-- START MATERIAL FOR THIS EXERCISE --

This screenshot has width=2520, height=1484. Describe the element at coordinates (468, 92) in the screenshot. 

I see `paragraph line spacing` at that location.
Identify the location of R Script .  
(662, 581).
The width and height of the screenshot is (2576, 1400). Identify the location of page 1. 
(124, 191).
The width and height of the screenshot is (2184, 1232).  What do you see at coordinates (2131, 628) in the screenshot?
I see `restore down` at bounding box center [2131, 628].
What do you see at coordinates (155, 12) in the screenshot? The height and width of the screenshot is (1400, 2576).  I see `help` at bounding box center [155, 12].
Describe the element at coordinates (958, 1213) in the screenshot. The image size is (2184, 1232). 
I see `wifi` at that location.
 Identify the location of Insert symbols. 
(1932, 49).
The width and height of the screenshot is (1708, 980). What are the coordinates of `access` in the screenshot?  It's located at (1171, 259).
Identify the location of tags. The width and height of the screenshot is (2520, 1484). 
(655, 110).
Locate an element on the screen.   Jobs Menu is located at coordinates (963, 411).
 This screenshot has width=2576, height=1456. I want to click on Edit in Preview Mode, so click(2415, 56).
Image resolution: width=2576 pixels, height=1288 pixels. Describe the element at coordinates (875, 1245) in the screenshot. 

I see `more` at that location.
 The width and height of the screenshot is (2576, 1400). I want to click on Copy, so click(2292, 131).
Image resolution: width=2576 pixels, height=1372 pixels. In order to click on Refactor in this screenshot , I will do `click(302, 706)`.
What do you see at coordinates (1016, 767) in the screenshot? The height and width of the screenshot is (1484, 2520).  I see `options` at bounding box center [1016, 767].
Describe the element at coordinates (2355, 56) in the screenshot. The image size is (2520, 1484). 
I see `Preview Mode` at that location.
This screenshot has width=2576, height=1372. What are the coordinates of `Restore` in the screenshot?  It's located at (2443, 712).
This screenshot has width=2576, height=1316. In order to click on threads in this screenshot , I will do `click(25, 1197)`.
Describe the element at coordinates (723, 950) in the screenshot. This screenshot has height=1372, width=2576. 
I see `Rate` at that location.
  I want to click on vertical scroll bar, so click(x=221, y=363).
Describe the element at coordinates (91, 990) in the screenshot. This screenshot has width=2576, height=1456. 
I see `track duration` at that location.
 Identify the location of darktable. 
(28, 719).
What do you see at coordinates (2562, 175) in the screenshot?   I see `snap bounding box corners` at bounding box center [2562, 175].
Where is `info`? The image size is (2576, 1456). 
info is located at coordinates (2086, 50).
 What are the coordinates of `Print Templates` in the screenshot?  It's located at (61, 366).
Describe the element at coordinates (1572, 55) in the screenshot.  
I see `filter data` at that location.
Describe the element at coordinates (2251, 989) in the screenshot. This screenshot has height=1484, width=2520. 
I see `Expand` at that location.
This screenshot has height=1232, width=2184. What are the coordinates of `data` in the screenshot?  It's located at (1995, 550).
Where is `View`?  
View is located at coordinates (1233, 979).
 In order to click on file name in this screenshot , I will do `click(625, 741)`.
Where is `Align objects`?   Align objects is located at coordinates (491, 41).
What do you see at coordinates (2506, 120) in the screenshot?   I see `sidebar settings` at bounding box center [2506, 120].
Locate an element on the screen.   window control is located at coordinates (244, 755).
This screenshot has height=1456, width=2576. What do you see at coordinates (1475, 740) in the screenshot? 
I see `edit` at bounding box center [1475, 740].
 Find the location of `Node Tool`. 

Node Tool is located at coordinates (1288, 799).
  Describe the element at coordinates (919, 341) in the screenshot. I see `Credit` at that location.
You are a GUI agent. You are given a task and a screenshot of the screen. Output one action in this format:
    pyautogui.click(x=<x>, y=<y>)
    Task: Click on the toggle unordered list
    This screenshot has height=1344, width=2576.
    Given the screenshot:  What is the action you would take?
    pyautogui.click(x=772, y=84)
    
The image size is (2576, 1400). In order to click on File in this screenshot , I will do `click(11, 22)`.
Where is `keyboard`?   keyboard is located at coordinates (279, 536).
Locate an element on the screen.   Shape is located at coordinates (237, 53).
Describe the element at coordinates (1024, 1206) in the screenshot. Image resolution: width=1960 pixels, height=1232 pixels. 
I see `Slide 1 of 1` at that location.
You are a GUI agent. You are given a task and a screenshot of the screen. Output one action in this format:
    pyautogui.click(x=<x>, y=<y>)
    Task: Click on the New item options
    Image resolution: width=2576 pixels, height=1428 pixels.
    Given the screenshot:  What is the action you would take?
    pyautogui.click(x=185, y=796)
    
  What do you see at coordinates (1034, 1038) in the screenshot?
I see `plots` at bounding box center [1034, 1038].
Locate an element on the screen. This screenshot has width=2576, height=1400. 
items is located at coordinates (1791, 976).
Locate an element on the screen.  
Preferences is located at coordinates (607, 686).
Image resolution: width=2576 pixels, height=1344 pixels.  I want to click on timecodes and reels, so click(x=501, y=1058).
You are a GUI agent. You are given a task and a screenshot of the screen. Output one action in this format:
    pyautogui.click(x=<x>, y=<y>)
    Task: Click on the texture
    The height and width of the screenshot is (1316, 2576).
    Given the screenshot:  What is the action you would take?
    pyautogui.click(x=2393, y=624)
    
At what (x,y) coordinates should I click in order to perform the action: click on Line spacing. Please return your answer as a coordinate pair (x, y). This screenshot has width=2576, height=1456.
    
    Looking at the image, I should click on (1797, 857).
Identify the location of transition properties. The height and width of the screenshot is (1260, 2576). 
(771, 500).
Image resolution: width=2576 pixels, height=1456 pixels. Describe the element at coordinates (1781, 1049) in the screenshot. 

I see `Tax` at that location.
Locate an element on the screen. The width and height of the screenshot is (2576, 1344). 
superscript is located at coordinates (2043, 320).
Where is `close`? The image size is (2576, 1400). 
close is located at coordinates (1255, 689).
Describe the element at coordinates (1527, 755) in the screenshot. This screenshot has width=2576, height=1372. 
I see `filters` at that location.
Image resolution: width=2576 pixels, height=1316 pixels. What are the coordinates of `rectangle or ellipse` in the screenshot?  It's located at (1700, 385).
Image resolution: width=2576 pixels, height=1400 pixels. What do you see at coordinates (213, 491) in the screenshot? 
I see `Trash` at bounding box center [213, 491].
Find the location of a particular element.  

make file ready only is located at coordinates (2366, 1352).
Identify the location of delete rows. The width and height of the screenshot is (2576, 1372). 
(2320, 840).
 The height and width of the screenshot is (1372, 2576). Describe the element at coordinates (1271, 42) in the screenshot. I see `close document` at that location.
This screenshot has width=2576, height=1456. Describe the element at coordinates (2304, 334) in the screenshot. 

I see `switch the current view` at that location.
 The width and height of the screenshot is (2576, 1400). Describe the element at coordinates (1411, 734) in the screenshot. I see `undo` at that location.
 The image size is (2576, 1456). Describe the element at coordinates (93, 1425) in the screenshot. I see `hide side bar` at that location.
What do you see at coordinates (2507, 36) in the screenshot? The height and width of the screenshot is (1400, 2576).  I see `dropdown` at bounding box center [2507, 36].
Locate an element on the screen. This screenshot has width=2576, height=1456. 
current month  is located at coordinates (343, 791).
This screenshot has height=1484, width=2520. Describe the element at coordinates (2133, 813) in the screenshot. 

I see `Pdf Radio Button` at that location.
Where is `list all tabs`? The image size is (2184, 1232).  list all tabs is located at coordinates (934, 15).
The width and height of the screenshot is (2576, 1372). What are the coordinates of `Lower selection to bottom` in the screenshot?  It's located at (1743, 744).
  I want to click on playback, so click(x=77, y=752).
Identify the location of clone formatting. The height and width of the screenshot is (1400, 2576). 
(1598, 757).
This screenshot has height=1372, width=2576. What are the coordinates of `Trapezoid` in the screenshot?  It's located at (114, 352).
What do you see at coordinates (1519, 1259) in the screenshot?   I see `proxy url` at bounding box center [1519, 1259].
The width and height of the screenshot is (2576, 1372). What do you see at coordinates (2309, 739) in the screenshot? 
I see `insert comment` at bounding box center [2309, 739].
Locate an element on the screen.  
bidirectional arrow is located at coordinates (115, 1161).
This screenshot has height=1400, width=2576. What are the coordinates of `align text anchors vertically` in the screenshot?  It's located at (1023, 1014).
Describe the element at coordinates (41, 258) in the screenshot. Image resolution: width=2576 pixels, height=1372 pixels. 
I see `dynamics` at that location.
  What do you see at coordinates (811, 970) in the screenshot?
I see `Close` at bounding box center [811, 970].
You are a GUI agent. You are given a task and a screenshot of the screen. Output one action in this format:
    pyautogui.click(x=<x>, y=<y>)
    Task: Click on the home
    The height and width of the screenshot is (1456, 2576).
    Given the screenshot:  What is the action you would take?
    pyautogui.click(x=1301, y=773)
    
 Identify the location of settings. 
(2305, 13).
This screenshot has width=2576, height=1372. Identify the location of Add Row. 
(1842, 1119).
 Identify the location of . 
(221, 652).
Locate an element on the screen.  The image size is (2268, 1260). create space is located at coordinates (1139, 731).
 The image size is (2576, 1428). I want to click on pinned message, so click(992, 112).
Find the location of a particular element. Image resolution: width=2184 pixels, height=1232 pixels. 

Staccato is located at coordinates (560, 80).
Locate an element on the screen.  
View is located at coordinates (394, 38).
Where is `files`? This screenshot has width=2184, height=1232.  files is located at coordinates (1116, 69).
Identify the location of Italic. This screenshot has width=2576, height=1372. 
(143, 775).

-- END MATERIAL FOR THIS EXERCISE --

#### [DESCRIPTION OF THE TASK]
Render the entries as a numbered list, leaving out blank lines, starting at the line that contains "I want to click on playback, so" and ending with the line that contains "center [2309, 739].".

#### [SOLUTION TO THIS TASK]
1.   I want to click on playback, so click(x=77, y=752).
2. Identify the location of clone formatting. The height and width of the screenshot is (1400, 2576). 
3. (1598, 757).
4. This screenshot has height=1372, width=2576. What are the coordinates of `Trapezoid` in the screenshot?  It's located at (114, 352).
5. What do you see at coordinates (1519, 1259) in the screenshot?   I see `proxy url` at bounding box center [1519, 1259].
6. The width and height of the screenshot is (2576, 1372). What do you see at coordinates (2309, 739) in the screenshot? 
7. I see `insert comment` at bounding box center [2309, 739].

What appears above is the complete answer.